Hello all! My teacher gave this problem about a week ago and I have had no idea how to solve even the first part. I went to the tutors at my school who, most unfortunately, couldn't figure it out either. Please Help!


Problem: Given C is the graph of the equation
2radical3 * sinpi(x)/3 =y^5+5y-3


(1) Prove that as a set
C= {(x,y) Exists at all Real Numbers Squared | 2radical3 * sinpi(x)/3 =y^5+5y-3
is the graph of a function differentiable on all real numbers using the Inverse Function Theorem and Chain Rule.


(2) Prove that C contains the point (1,1)

(3) Obtain the slope and a cartesian equation of the line l tangent to C at the point (1,1). Prove your answer.

(4) A point (x(t), y(t)) moves all along C as t increases in all real numbers with constant horizontal rate with respect to t of 30 units per second
(For all t that exists as real numbers : x'(t) = 30/sec).
What is the vertical rate w.r.t. t when x(t) =1 ([y']x=1)?


*Note: The equation given for C cannot be solved for y using just the standard arithmetic operations, including radicals, but can be solved using inverse function notation.

 

[HallsofIvy]

Hello all! My teacher gave this problem about a week ago and I have had no idea how to solve even the first part. I went to the tutors at my school who, most unfortunately, couldn't figure it out either. Please Help!


Problem: Given C is the graph of the equation
2radical3 * sinpi(x)/3 =y^5+5y-3

Start by writing the equation correctly! The is no such function as "sinpi". Did you mean "sin(pi x)/3" or "sin(pi x/3)"?

(1) Prove that as a set
C= {(x,y) Exists at all Real Numbers Squared | 2radical3 * sinpi(x)/3 =y^5+5y-3
is the graph of a function differentiable on all real numbers using the Inverse Function Theorem and Chain Rule.

The simplest way to show that a function is differentiable is find its derivative!
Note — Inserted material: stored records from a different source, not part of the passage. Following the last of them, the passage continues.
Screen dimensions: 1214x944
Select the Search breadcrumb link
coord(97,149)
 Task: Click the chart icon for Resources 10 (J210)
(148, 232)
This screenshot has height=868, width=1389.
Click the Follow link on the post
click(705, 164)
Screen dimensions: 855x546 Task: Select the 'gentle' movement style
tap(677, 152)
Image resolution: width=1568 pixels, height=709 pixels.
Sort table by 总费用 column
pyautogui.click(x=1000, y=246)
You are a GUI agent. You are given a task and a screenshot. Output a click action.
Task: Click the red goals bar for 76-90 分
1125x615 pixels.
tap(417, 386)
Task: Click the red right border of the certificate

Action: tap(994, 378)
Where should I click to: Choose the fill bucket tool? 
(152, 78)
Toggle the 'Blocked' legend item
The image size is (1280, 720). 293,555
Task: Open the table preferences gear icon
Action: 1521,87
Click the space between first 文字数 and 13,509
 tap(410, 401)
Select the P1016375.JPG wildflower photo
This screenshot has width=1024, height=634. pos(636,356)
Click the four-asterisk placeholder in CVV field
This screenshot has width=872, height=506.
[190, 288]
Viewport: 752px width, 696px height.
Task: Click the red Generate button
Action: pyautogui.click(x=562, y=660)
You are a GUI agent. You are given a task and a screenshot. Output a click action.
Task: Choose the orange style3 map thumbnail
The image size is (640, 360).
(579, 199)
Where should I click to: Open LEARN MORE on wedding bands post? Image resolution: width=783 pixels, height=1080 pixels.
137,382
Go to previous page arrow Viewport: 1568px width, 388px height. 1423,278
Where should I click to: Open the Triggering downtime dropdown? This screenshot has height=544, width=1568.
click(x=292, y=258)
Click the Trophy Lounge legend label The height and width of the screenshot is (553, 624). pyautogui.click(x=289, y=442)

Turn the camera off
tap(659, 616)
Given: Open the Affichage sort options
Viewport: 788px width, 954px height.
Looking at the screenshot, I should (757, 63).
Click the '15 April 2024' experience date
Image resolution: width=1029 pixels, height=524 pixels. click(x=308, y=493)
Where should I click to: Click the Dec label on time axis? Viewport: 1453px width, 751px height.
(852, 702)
The "inverse function theorem" just says that you can think of this equation as defining y as a function of x. And the chain rule says that the derivative, with respect to x, of y^5+ 5y- 3 is the derivative with respect to y, times the derivative of y with respect to x, y'. Differentiate both sides of the equation with respect to x and then solve for y'. (Does the problem really say "at all Real Numbers squared"?)

(2) Prove that C contains the point (1,1)

If you understand what this means this is just arithmetic. Set x and y equal to 1 in the equation. Is the result true?

(3) Obtain the slope and a cartesian equation of the line l tangent to C at the point (1,1). Prove your answer.

The slope is just y' at (1, 1). The equation of the tangent line is y= m(x- 1)+ 1 where "m" is the slope.

(4) A point (x(t), y(t)) moves all along C as t increases in all real numbers with constant horizontal rate with respect to t of 30 units per second
(For all t that exists as real numbers : x'(t) = 30/sec).
What is the vertical rate w.r.t. t when x(t) =1 ([y']x=1)?

dy/dt= (dy/dx)(dx/dt)= (dy/dx)(30).

*Note: The equation given for C cannot be solved for y using just the standard arithmetic operations, including radicals, but can be solved using inverse function notation.